Regardless of when the election is held, psychedelic reform is becoming a steady fixture in the Canadian political landscape.
A recent Nanos Research survey suggests that 68 percent of Canadians support allowing legal access to psilocybin treatment as part of palliative therapy.
While Vancouver awaits its city-wide Section 56 exemption to decriminalize the simple possession of state-banned drugs, mayors representing seven British Columbia cities have also extended their support on eliminating criminal penalties. Ontario’s Big City Mayors have also called for the broad decriminalization of drugs, and an increase in funding for mental health care.
Around the same time Hartle got his federal exemption, an amendment was made to the CDSA section governing personal possession of drugs in Canada criminal charges, diverting people away from the criminal justice system and into drug treatment courts.
“It isn’t really decriminalization if the drug court can send you to jail.”
“But it isn’t really decriminalization if the drug treatment court can send you to jail,” Dana Larsen, a drug policy activist in Vancouver, told Filter. “By decriminalizing drugs we mean we’ll be decriminalizing people who use drugs. But even decriminalization is not going to reduce deaths significantly. It’s more about stopping the harassment, demonization and the persecution of the vulnerable.”
Larsen has been openly distributing psilocybin mushrooms online since 2019, and now also has a storefront service in Vancouver. He’s now planning to establish a heroin buyer’s club, through which members pool their resources to secure a safe supply.

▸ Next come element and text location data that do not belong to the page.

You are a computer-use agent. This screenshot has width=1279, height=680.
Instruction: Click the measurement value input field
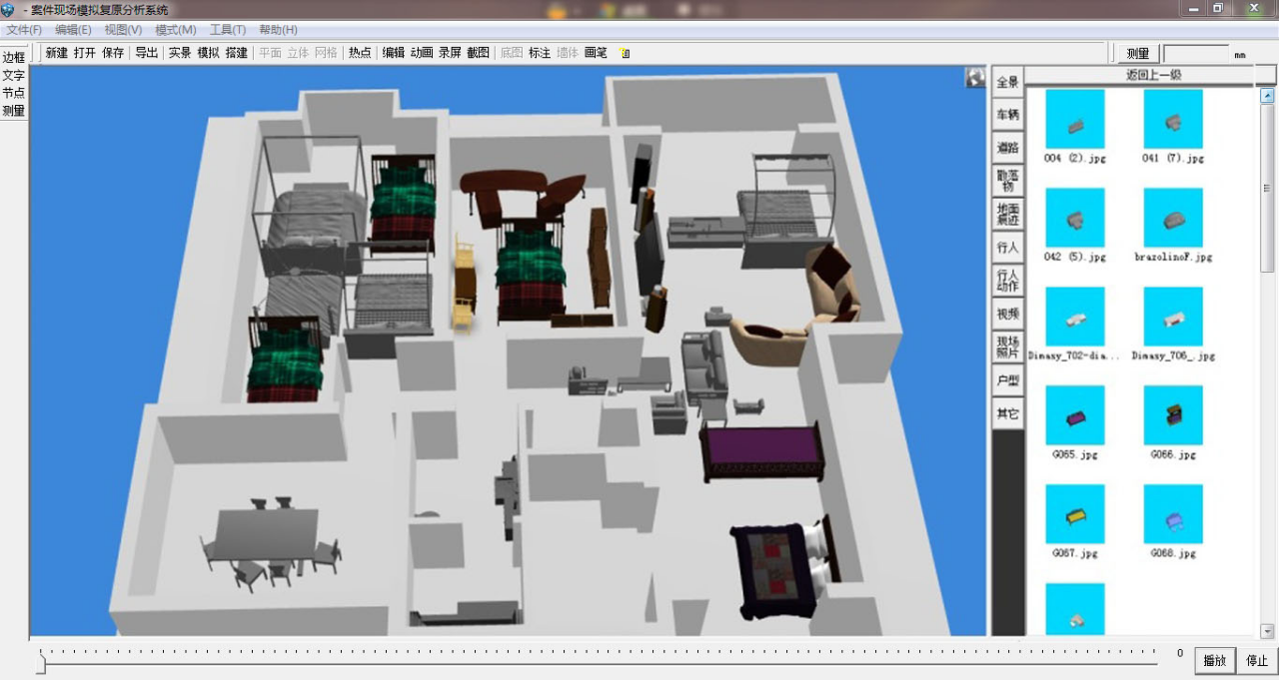[1196, 54]
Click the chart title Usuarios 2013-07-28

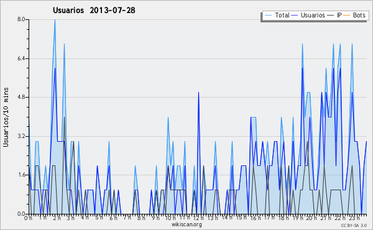coord(94,10)
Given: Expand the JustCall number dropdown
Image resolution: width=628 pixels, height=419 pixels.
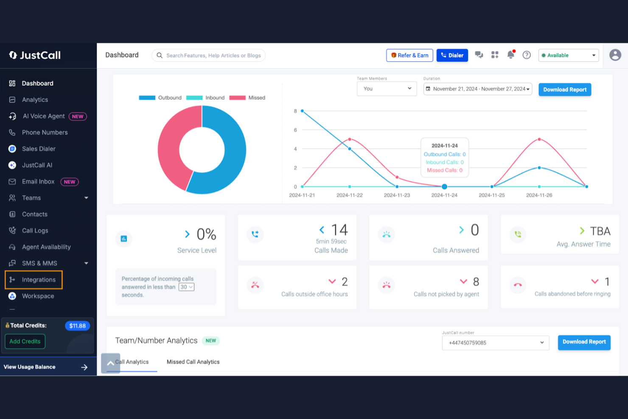Looking at the screenshot, I should pos(495,343).
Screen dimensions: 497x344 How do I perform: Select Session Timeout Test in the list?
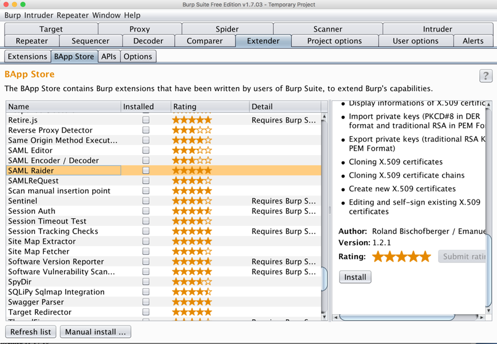[47, 221]
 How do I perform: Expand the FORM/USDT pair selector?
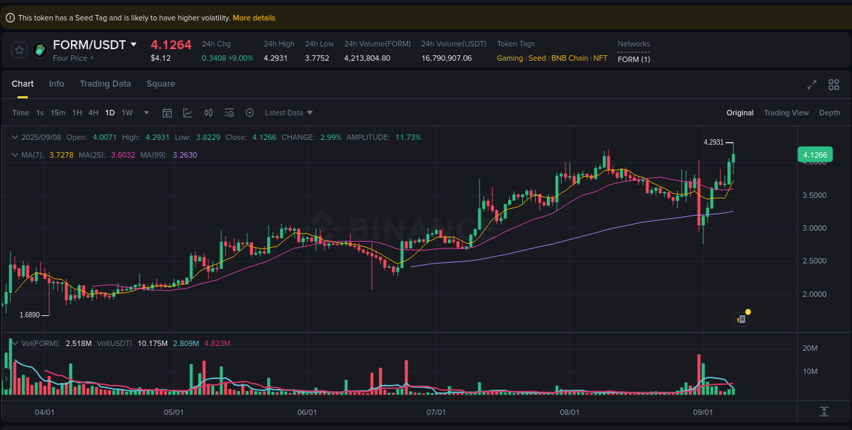134,44
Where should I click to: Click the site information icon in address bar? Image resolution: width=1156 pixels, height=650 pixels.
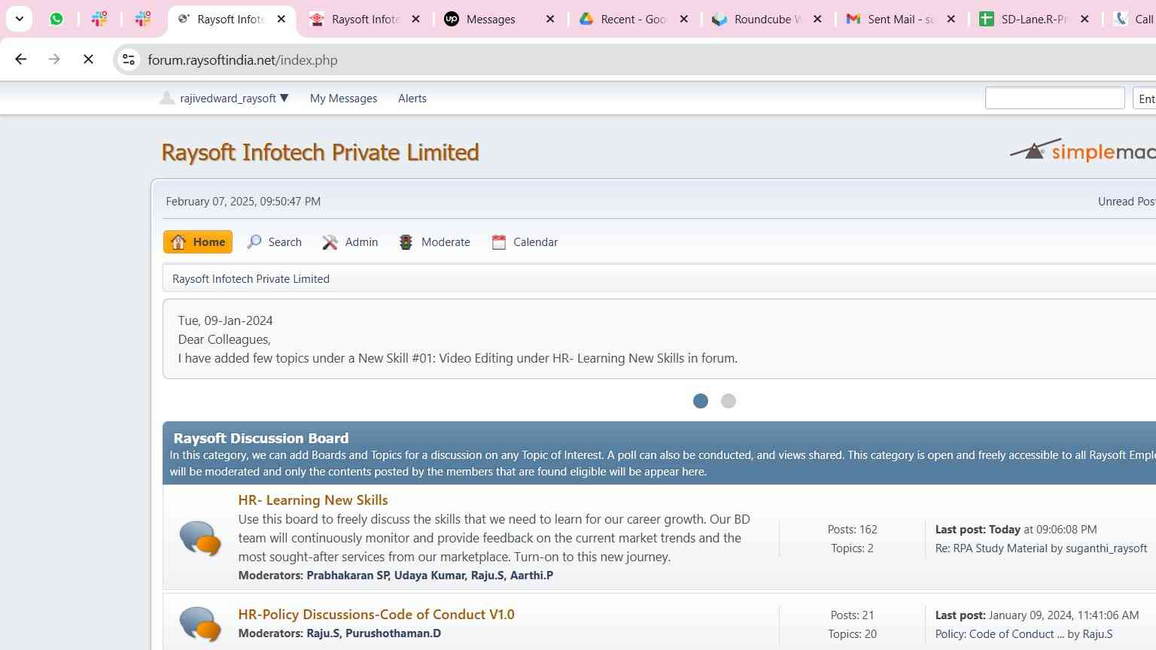pos(129,59)
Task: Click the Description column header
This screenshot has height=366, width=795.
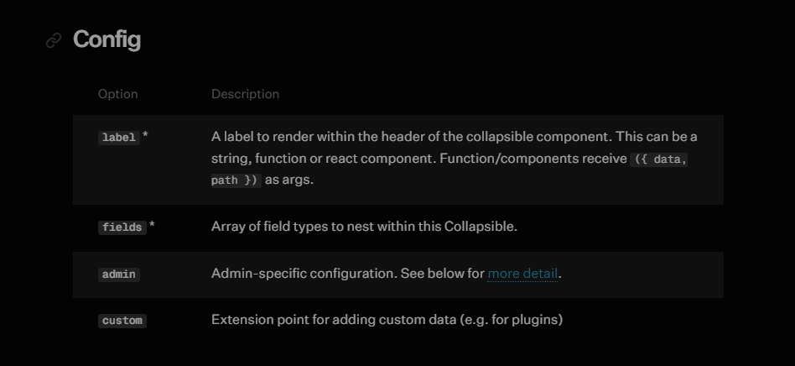Action: (x=245, y=94)
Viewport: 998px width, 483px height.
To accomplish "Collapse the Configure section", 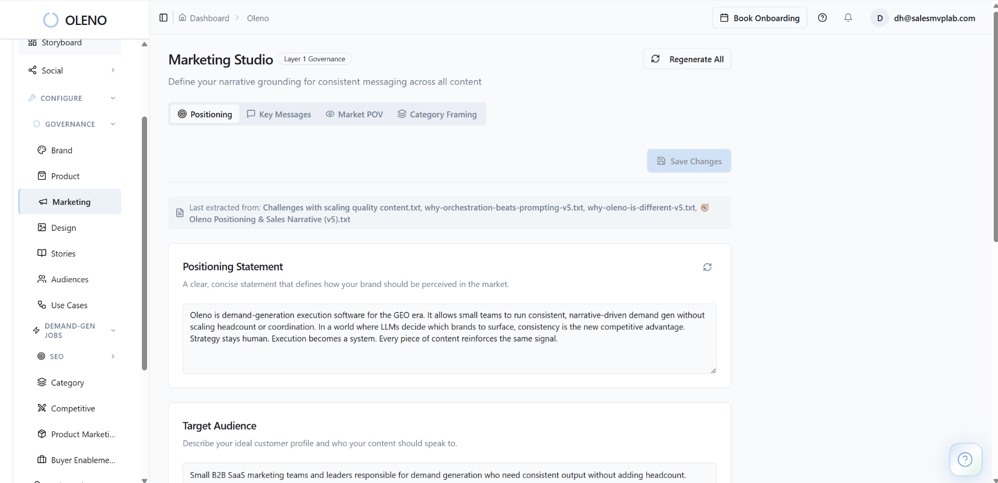I will click(113, 98).
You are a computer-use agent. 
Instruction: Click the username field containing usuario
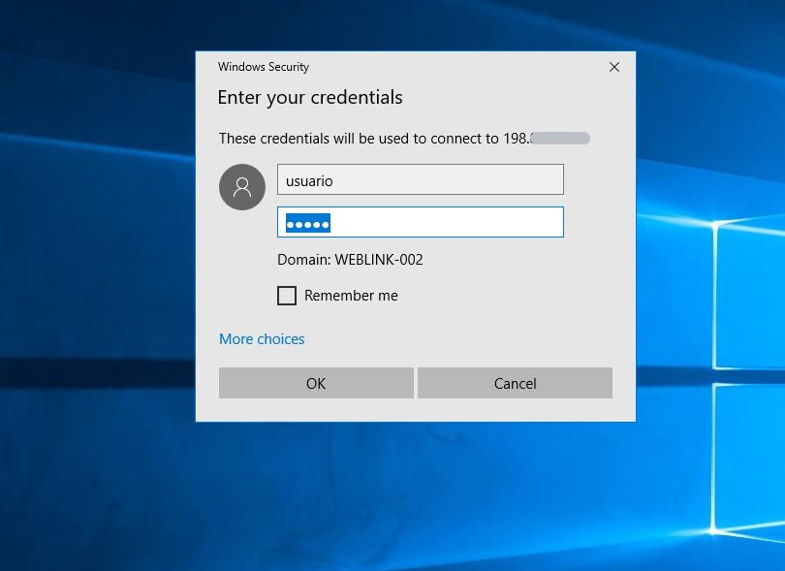[x=420, y=180]
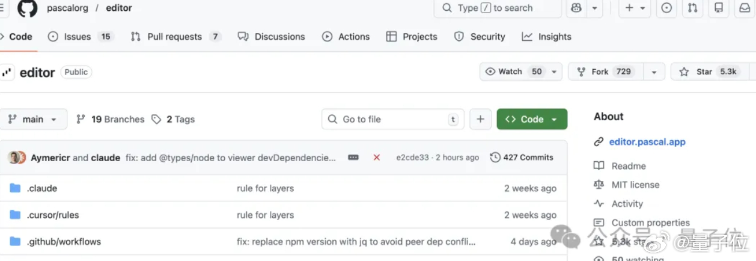Open the editor.pascal.app link
The height and width of the screenshot is (261, 756).
[x=647, y=142]
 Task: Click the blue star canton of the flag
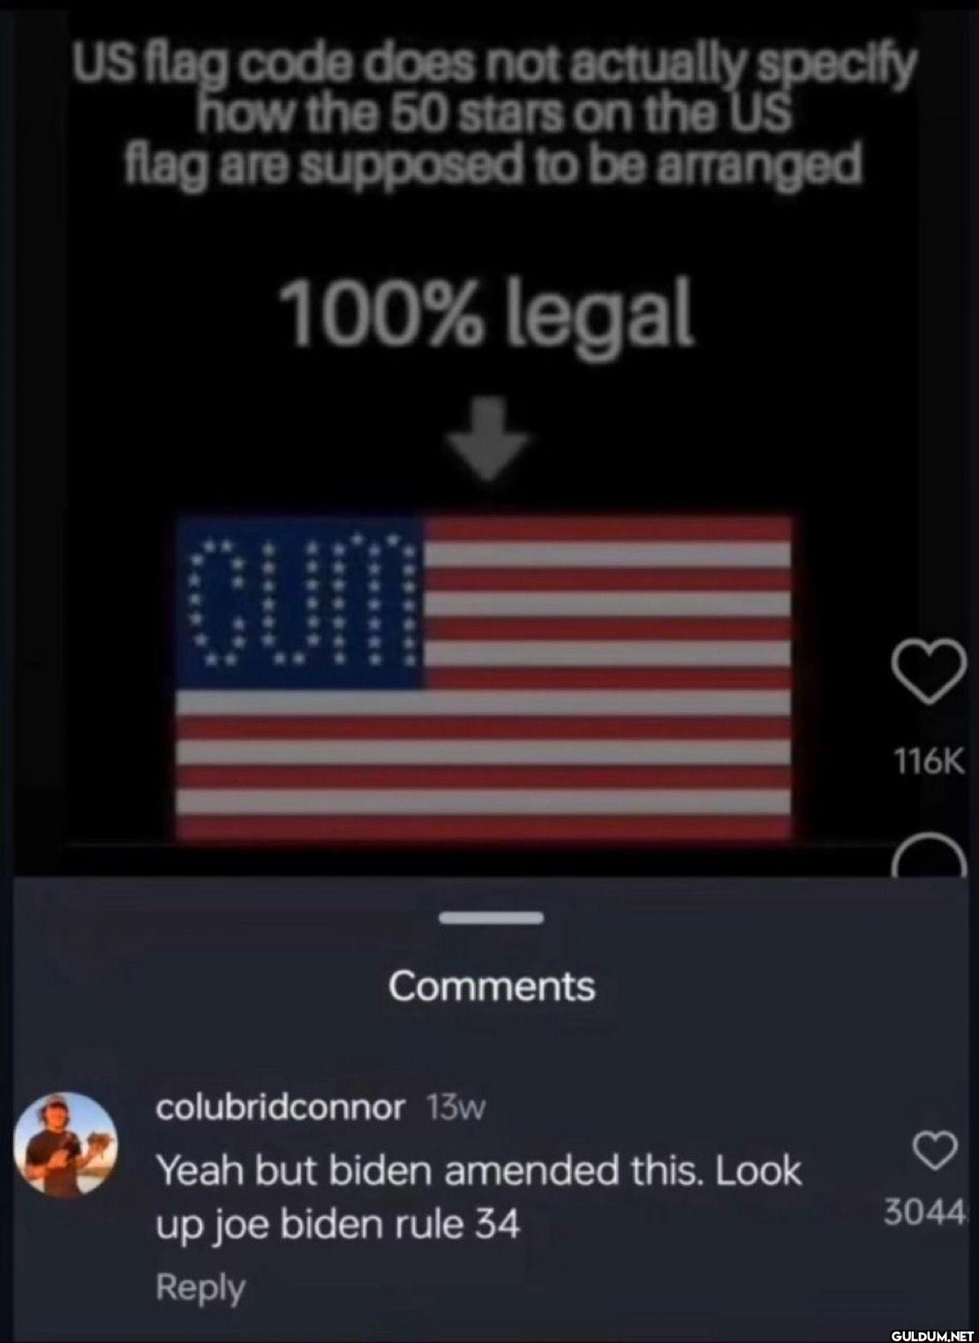point(300,602)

“It would provide cheaper and clean access,” Larsen said. “Users struggling with withdrawal symptoms won’t have to suffer from the pain and anguish of supply.”
While public opinion is increasingly shifting in favor of evidence-based policy changes, the Canadian health care system may not be prepared to respond. It’s likely that broad drug decriminalization would be implemented in stages.
“We’ve already seen this happening in Vancouver,” Erika Dyck, Canada Research Chair in the History of Medicine, told Filter. “They’re testing those waters by creating spaces and experimenting with ways to provide harm reduction or psychedelic-guided therapies.”